Fresh Start Accounting

Upon confirmation of the Plan by the Bankruptcy Court and satisfaction of the remaining material contingencies to complete the implementation of the Plan, under the Reorganization Topic of the ASC, the Company was required to apply the provisions of fresh start accounting to its financial statements on the Effective Date because (i) the reorganization value of the assets of the emerging entity immediately before the date of confirmation was less than the total of all post-petition liabilities and allowed claims and (ii) the holders of the existing voting shares of the Predecessor Company’s common stock immediately before confirmation received less than 50 percent of the voting shares of the emerging entity.

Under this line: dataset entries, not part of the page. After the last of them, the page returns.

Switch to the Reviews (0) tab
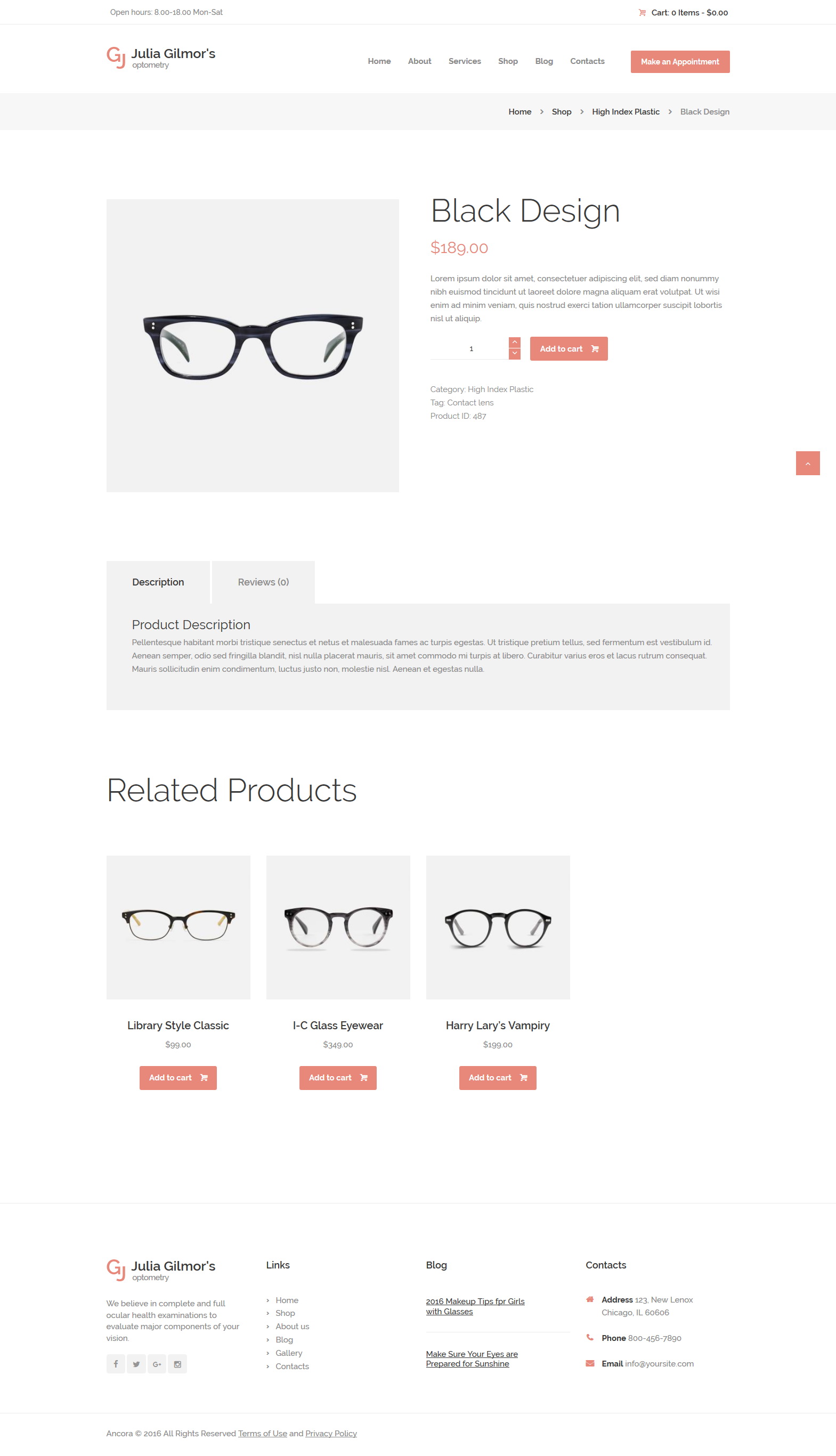 click(263, 581)
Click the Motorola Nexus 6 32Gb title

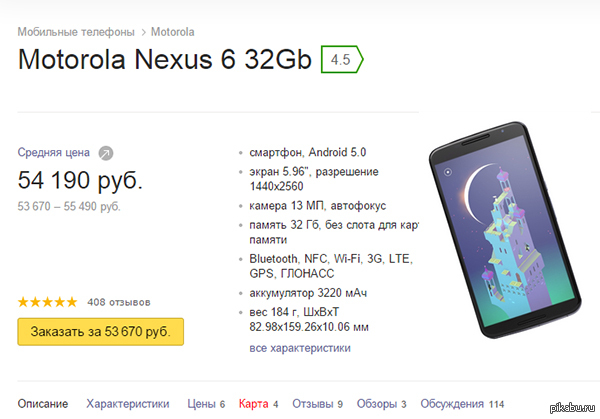pyautogui.click(x=164, y=59)
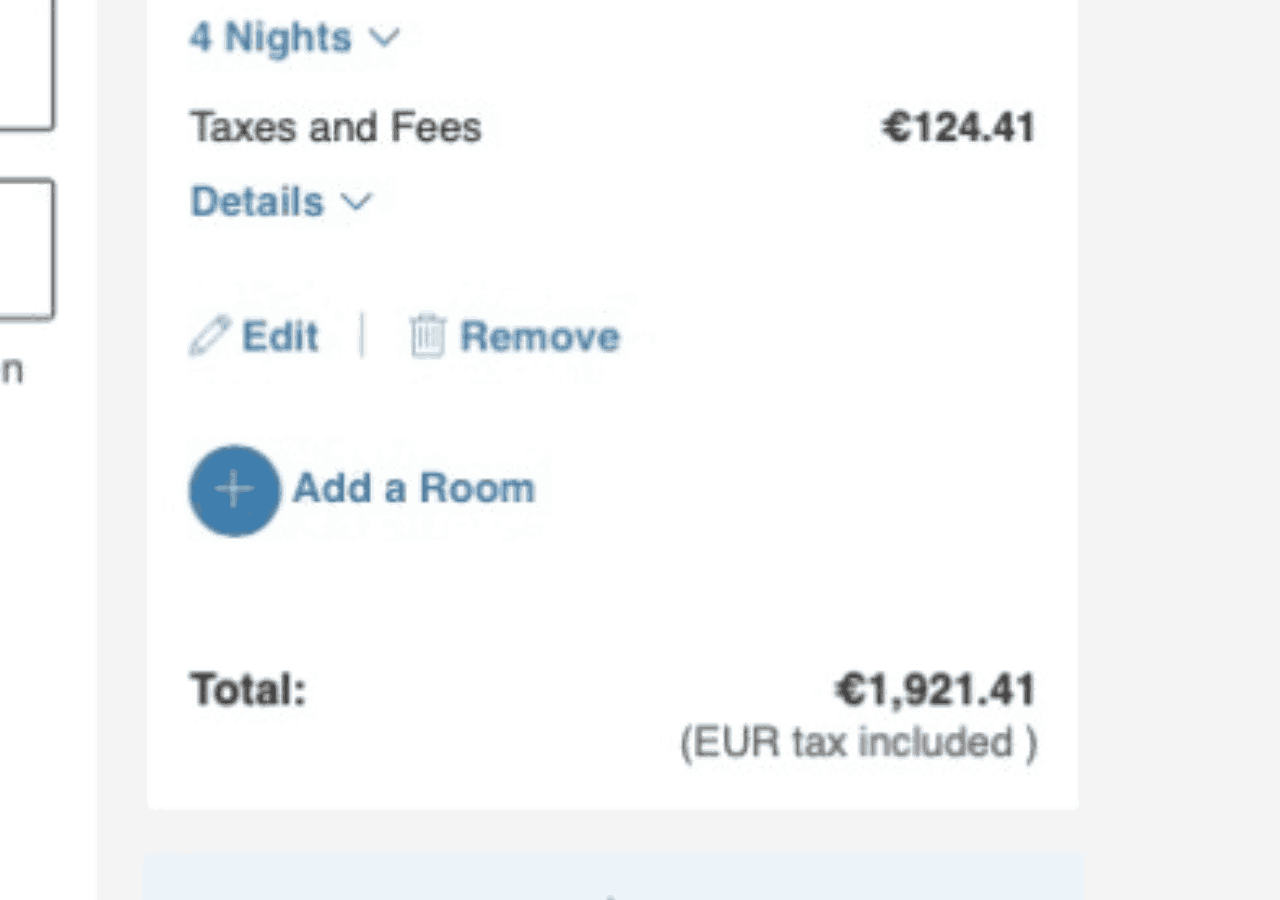Screen dimensions: 1280x900
Task: Click the "Edit" text link
Action: click(280, 337)
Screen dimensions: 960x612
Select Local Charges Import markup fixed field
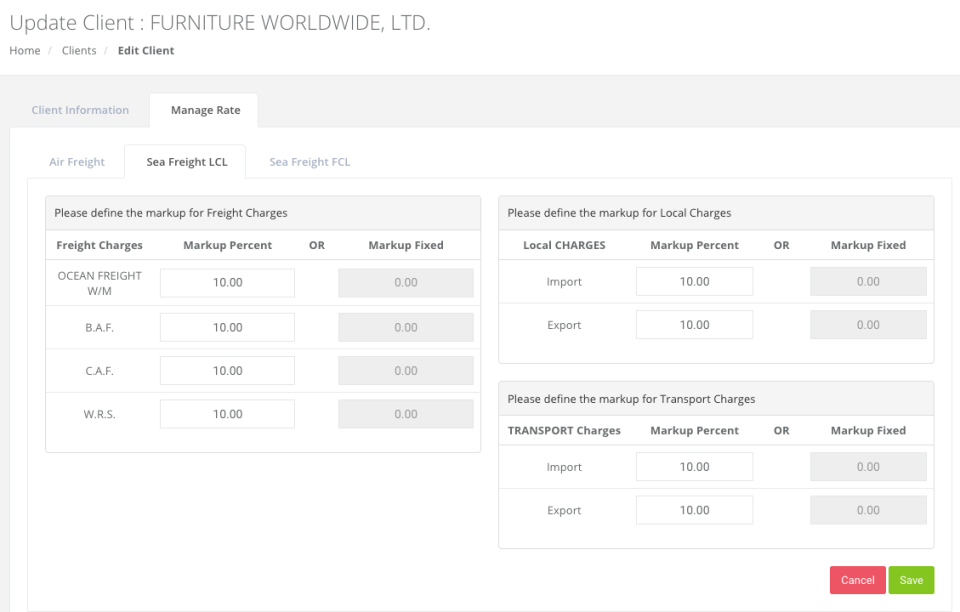(x=867, y=282)
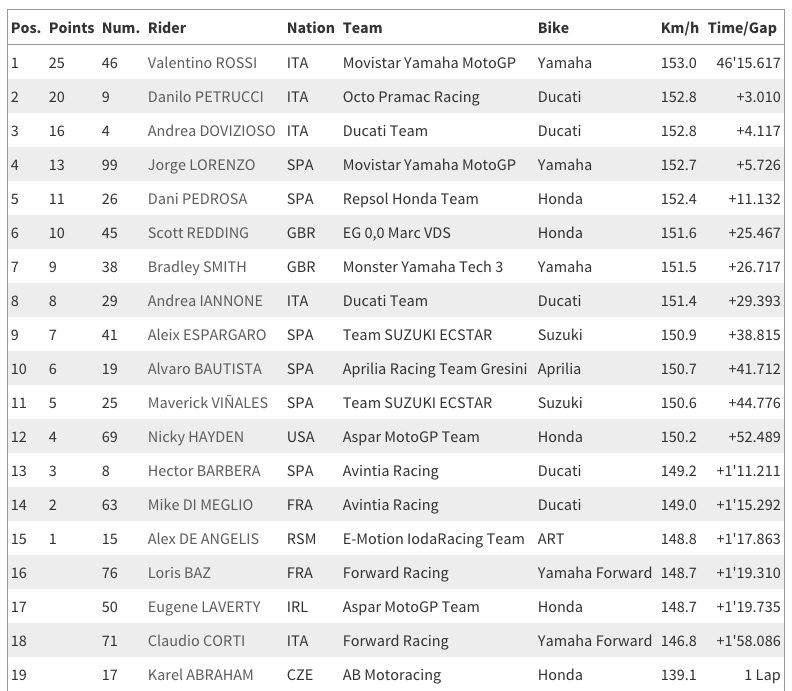
Task: Select the Nicky HAYDEN rider name
Action: click(x=195, y=437)
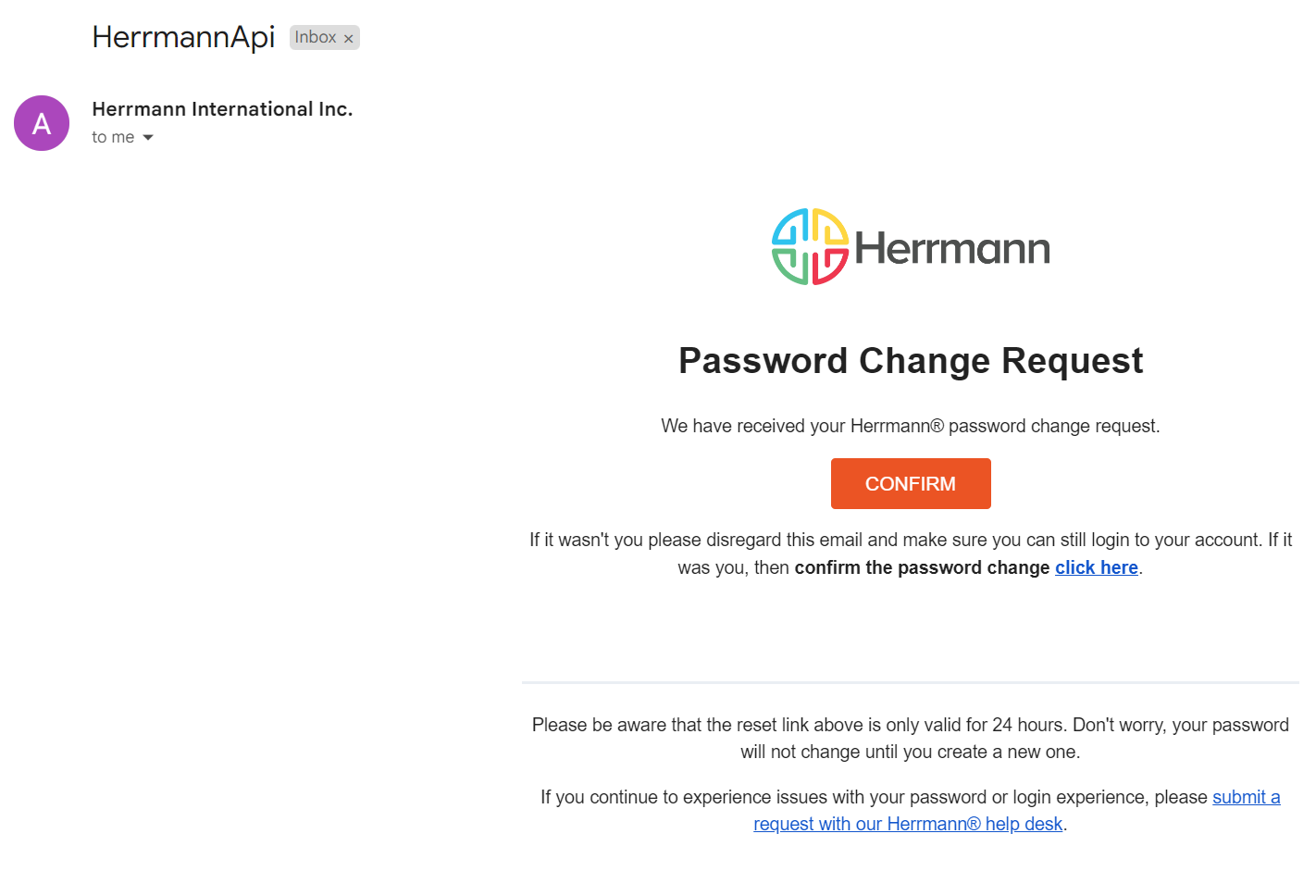The height and width of the screenshot is (896, 1316).
Task: Click the 'Password Change Request' heading
Action: coord(911,361)
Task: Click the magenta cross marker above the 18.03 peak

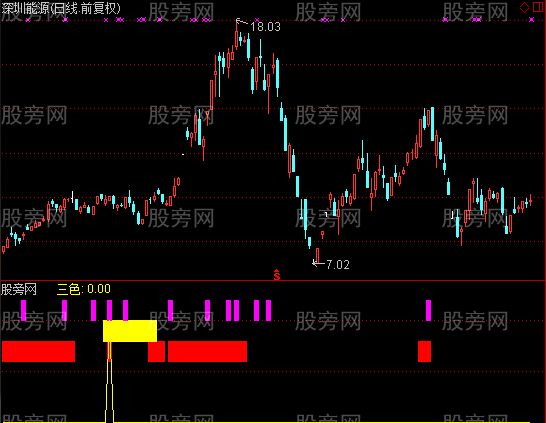Action: pos(257,20)
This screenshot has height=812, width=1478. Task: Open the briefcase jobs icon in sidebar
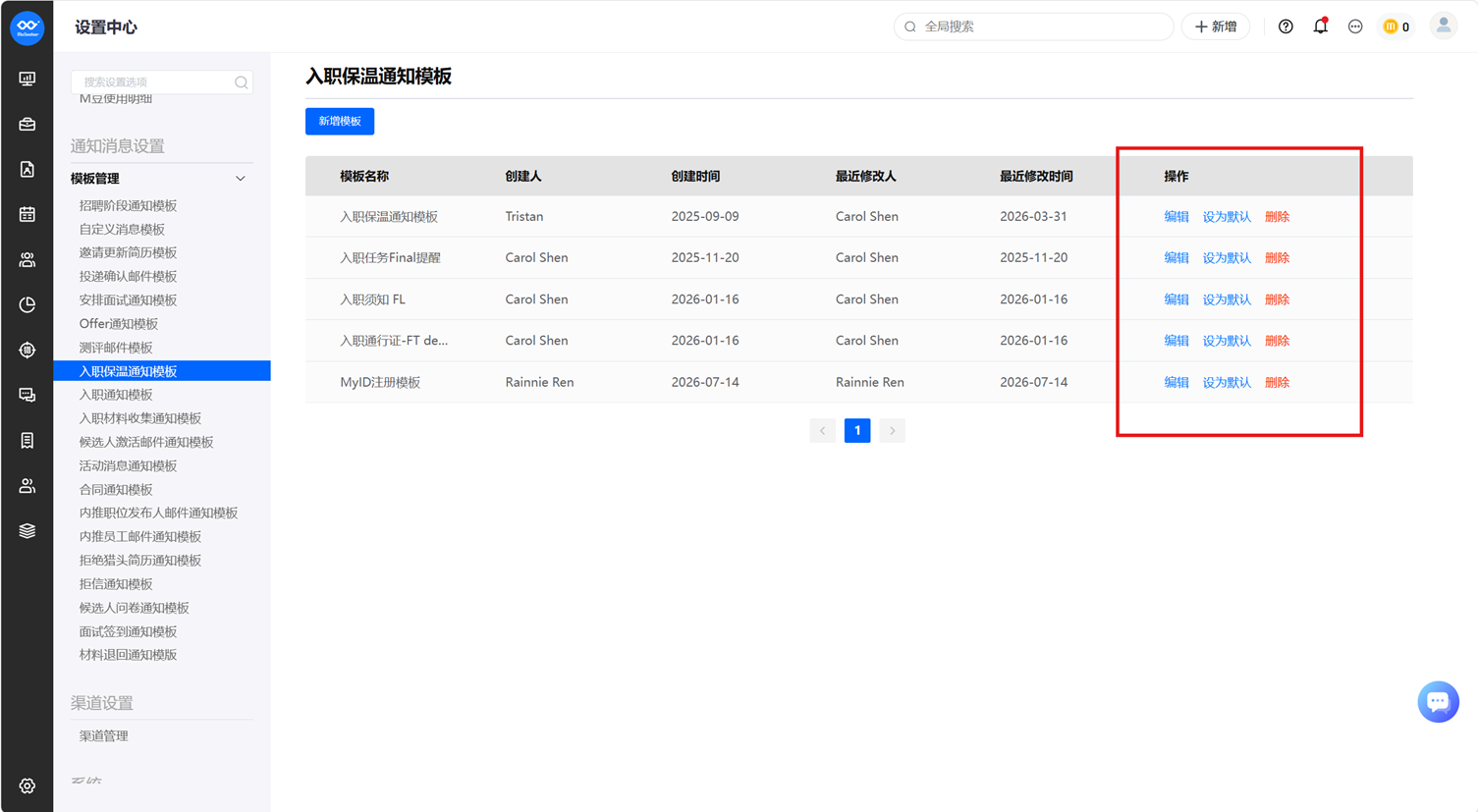[x=27, y=124]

The adoption of fresh start accounting resulted in a new reporting entity. The financial statements as of January 24, 2011 and for subsequent periods report the results of a new entity with no beginning retained earnings. With the exception of deferred taxes and assets and liabilities associated with pension and post-retirement healthcare plans, which were recorded in accordance with the Income Taxes Topic of the ASC and the Compensation Topic of the ASC, respectively, all of the new entity’s assets and liabilities were recorded at their estimated fair values upon the Effective Date and the Predecessor Company’s retained deficit and accumulated other comprehensive income were eliminated. Any presentation of the new entity’s financial position and results of operations is not comparable to prior periods.

In accordance with fresh start accounting, the Company also recorded the debt and equity at fair value utilizing the total enterprise value of approximately $1.5 billion, which was determined in conjunction with the confirmation of the Plan in part based on a set of financial projections for the post-emergence entity. The enterprise value was dependent upon achieving the future financial results set forth in the Company’s projections, as well as the realization of certain other assumptions. These projections were prepared in connection with the Plan and the Bankruptcy Cases. The projections were based on information available to the Company and assumptions known to the Company as of March 2010; however, certain projected financial information was revised in connection with a subsequent review of the Company’s financial forecast in December 2010. Projections are inherently subject to uncertainties and risks and the Company’s actual results and financial condition have varied from those contemplated by the projections and other financial information provided to the Bankruptcy Court. The Company believes that because such projections and other financial information are now out of date and because of developments with respect to the Company’s business since such projections were prepared, these projections should not be relied upon.